2022 Expert consensus on the use of laser ablation for papillary thyroid microcarcinoma
Published in International Journal of Hyperthermia, 2022
Lu Zhang, Wei Zhou, Jian Qiao Zhou, Qian Shi, Teresa Rago, Giovanni Gambelunghe, Da Zhong Zou, Jun Gu, Man Lu, Fen Chen, Jie Ren, Wen Cheng, Ping Zhou, Stefano Spiezia, Enrico Papini, Wei Wei Zhan
Expert Recommendation 21: In the rare event of local severe infection, the wound should be cleaned and drained, and systemic antibiotics should be administered. Recommendation strength: strong recommendation; low quality evidence.5. Injury of the recurrent laryngeal nerve is a rare complication with an incidence of approximately 0.7% [27]. The main manifestations are an abrupt hoarseness during PLA, and coughing when drinking.
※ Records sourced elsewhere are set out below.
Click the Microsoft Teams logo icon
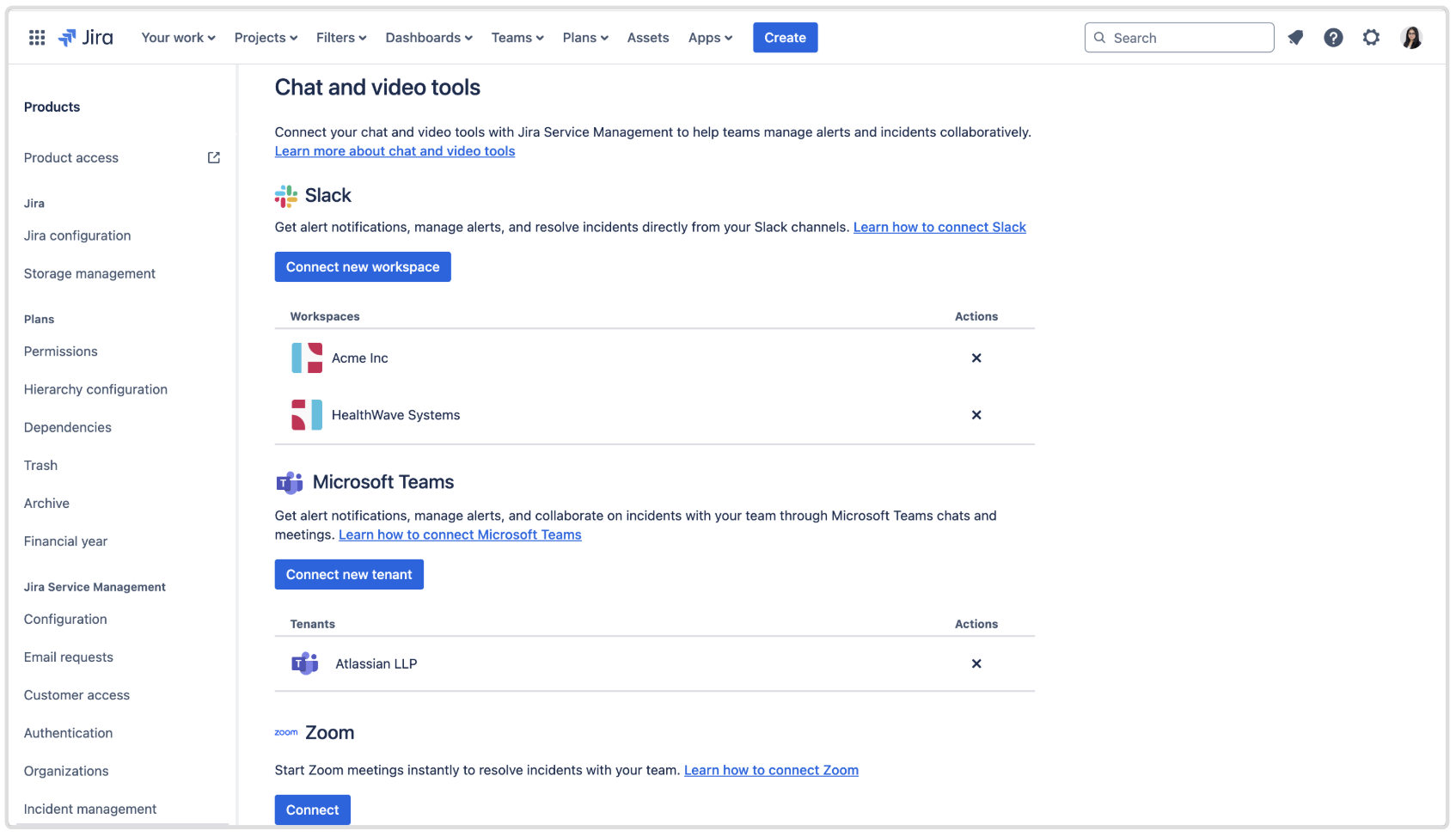1456x837 pixels. pos(290,482)
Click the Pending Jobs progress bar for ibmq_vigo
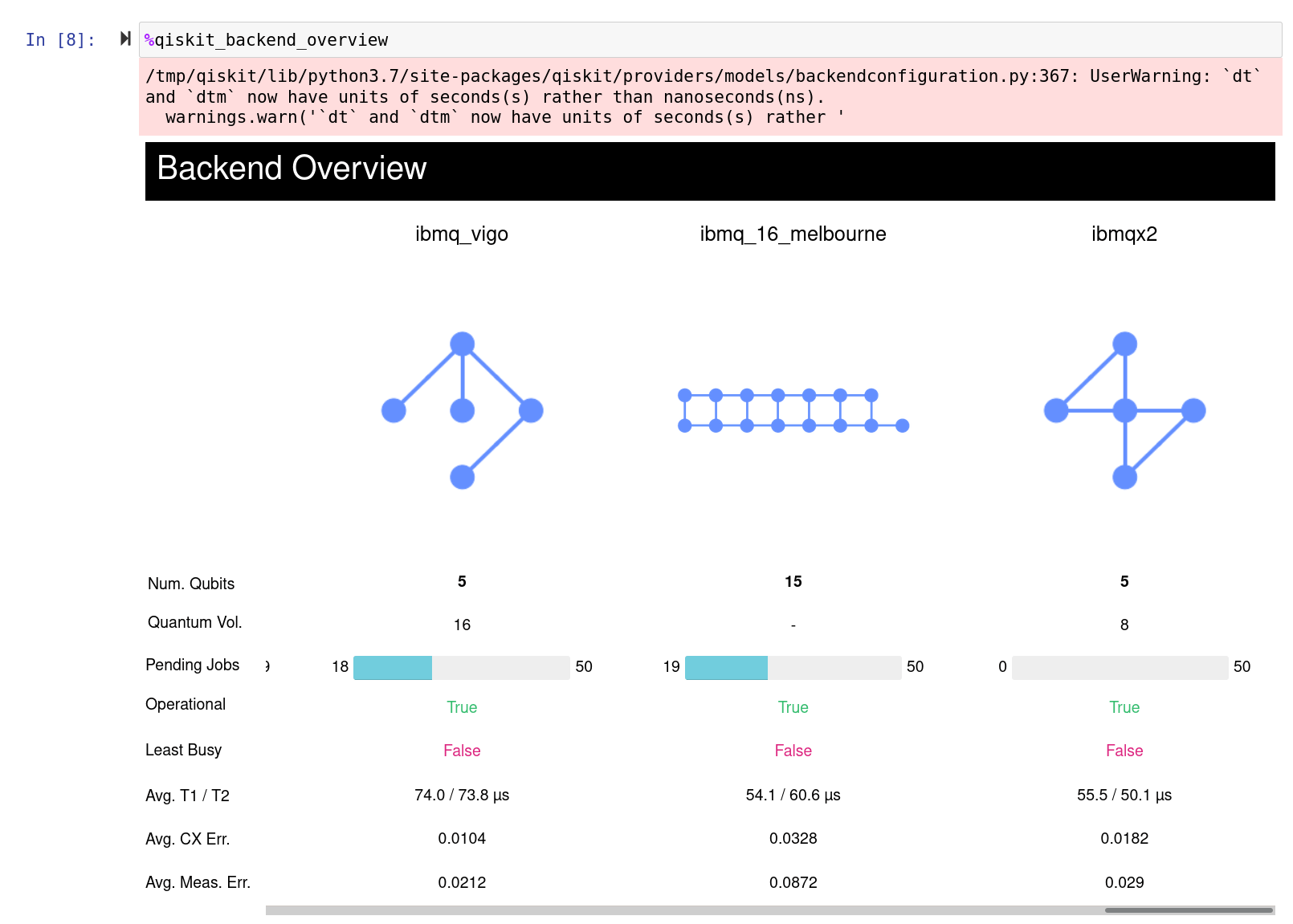 click(x=462, y=667)
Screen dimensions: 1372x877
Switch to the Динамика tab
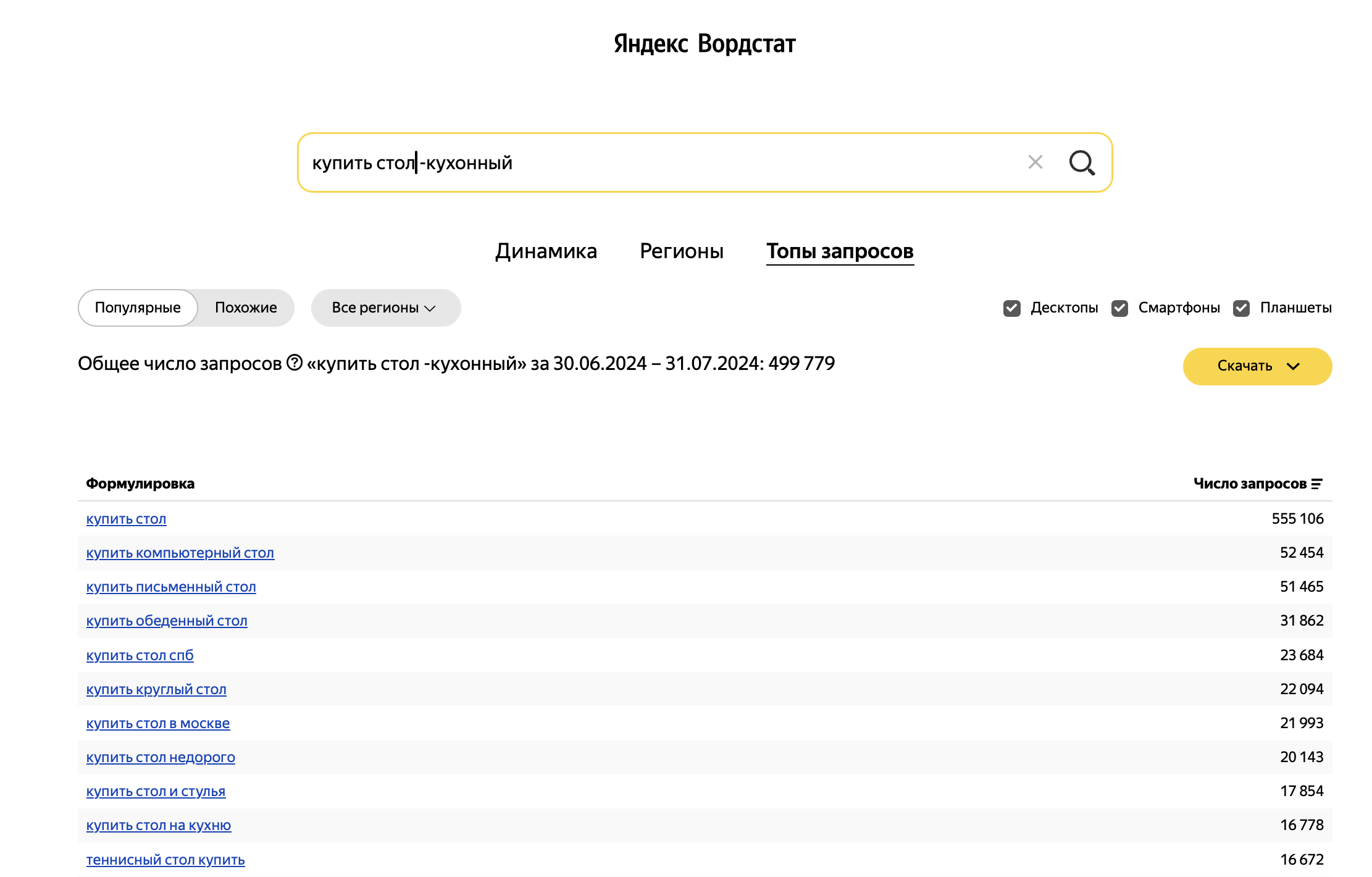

The majority of symptoms are self-limiting due to recovery of ipsilateral nerve and compensation of the contralateral nerve. Minor thermal stimulation to the recurrent laryngeal nerve can also result in the above symptoms, but they may spontaneously disappear within a few hours. To prevent recurrent nerve injury, the relationship between the target area of ablation and the recurrent laryngeal nerve should be carefully evaluated before PLA, and the range of ablation should be precisely controlled. Corticosteroids may be used to reduce nerve edema immediately after PLA; neurotrophic drugs can be also used. The vast majority of patients recover within a few weeks to several months.